投擲されたダガーはスノーの盾に直撃。それによってスノーの盾は砕けてしまう。

魔法を受け止める盾なら、物理攻撃で壊すしか無いとジェネは判断したのだ。


「今なら!」


これでスノーは身を守る物が無くなった。その隙にトドメを刺す。そう決意したジェネは、光刃を構えて接近する相手を待ち構える。


「貴方ほどのお方が考えてませんの?盾や剣にマジックコーティングをしているのですから、当然頭部にも……!そして私は光刃を弾かれた貴方の頭を反撃によって獲る!」


「そうかもしれないね……でも!」


「……?」


マジックコーティングの施された頭部に魔法は効かない。そう言うルージュに対して、そんな事は気にしてない様子をチラつかせるジェネ。
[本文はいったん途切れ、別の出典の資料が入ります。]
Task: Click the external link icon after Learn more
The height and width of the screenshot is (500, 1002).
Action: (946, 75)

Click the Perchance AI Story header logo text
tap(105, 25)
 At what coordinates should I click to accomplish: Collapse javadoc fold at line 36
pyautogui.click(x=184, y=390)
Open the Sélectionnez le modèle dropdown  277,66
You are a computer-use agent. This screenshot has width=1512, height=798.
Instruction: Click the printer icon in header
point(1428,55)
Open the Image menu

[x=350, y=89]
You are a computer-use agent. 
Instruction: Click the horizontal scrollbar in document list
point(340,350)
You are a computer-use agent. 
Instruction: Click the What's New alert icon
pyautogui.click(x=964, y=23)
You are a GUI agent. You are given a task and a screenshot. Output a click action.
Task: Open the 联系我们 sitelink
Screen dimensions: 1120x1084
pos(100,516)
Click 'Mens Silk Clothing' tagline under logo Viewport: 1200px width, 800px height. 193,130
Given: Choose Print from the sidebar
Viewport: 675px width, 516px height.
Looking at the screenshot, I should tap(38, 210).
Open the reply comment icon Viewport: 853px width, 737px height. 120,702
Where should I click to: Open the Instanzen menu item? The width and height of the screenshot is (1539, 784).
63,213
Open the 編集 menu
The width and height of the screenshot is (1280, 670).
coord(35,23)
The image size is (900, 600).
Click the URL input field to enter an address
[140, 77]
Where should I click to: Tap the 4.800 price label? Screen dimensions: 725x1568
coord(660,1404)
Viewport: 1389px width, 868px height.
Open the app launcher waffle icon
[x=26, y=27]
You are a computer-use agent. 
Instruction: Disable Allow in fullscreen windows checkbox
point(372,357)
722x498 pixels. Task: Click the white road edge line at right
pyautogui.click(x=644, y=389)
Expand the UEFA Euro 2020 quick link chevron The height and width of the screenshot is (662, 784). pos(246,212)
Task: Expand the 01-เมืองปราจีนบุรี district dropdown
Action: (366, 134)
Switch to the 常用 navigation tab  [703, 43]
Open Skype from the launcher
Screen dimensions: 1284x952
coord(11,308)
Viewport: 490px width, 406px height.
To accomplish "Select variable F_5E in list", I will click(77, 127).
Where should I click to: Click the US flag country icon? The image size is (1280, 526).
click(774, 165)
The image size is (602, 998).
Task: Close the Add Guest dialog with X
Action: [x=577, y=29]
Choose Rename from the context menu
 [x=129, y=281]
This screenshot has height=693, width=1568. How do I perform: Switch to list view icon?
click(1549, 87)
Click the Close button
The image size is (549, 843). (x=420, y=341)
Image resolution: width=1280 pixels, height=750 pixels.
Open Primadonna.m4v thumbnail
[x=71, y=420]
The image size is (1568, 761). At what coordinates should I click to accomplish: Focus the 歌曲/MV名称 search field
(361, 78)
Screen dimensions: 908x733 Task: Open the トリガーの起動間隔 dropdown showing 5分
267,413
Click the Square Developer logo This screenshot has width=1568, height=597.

一体どういう事だと思ったルージュだったが、彼女は知らなかった。ジェネは、ごく一部の魔術師しか持ちえない最強の魔法を持っている事を……。


そして、リエッジのワイヤークローに捕まえられたスノーとリエッジの距離は限界まで縮まり、リエッジは光刃を勢いよく振り下ろす。


「光刃の1太刀を喰らえ!」


「無駄です!マジックコーティングによって貴方の光刃は弾かれ……!?」


リエッジの光刃はスノーの頭部に弾かれる、そう思っていたルージュだったが……彼女の愛機の頭部は、リエッジの光刃の1太刀によって両断されてしまった。


「勝者……ジェネ・レーナ・ライジン!!Bブロック勝者は、ジェネ・レーナ・ライジンです!!」


決闘場に響き渡るアナウンスが、ジェネの勝利を知らせる。

このBブロックを制した者、それはジェネだった。